PARTAGER

Marine Le Pen exclut une nouvelle motion de censure sur la question des carburants

Très critique envers la gestion de la crise des carburants par le gouvernement, Marine Le Pen a déclaré qu’elle n’envisageait pas de déposer une nouvelle motion de censure dans l’immédiat. Elle a toutefois exprimé son désaccord avec l’action de l’exécutif, qu’elle considère comme inappropriée.

Lors de la réunion hebdomadaire des présidents de groupes à l’Assemblée nationale, la députée du Rassemblement national (RN) a affirmé qu’il « n’y a plus cette période de censure ». Elle a précisé qu’elle n’envisageait pas de déposer de motion de censure sur ce sujet, malgré son opposition à la gestion gouvernementale.

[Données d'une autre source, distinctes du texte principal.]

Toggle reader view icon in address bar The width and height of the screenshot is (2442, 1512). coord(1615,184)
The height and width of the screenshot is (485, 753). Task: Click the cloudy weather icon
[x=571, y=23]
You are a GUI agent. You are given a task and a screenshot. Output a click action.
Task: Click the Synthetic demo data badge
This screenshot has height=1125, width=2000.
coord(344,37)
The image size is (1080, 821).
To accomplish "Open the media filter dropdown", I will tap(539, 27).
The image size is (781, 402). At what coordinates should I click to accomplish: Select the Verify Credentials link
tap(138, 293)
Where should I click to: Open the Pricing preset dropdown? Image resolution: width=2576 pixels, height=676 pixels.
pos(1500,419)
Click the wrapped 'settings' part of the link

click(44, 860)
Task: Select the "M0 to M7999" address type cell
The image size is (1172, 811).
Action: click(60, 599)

Marine Le Pen a insisté sur le fait que « aucun professionnel, aucun Français » n’approuve la manière dont le gouvernement gère cette crise. Elle a souligné qu’elle assume pleinement son désaccord, tout en laissant entendre que la situation n’est pas propice à une telle démarche.

Une critique de l’État « profite de la crise »

En mars, Marine Le Pen avait déjà qualifié l’État de « profiteu r de crise ». Elle a renouvelé ses critiques concernant le refus de l’exécutif de réduire la TVA sur l’énergie, passant de 20 % à 5,5 %, une mesure qu’elle réclame depuis longtemps.

Elle a reproché au gouvernement de ne pas avoir répondu à cette demande, affirmant que « si le gouvernement refuse de regarder cela, c’est son problème ». Elle a également répondu à la ministre Maud Bregeon, qui l’accusait de « spéculer politiquement » depuis le début de la crise.

Pour la porte-parole du gouvernement, « l’État ne profite jamais d’une crise pétrolière ». Elle a expliqué que l’augmentation des recettes de TVA était compensée par la baisse de consommation, et que l’État empruntait davantage en raison de la hausse des taux d’intérêt.

Malgré ces arguments, Marine Le Pen reste ferme : « J’assume tout à fait mon désaccord avec le gouvernement sur ce sujet ». Elle critique la gestion de l’État, qu’elle qualifie d’« absolument n’importe quoi », et prévoit des conséquences négatives sur le pouvoir d’achat des ménages et l’économie.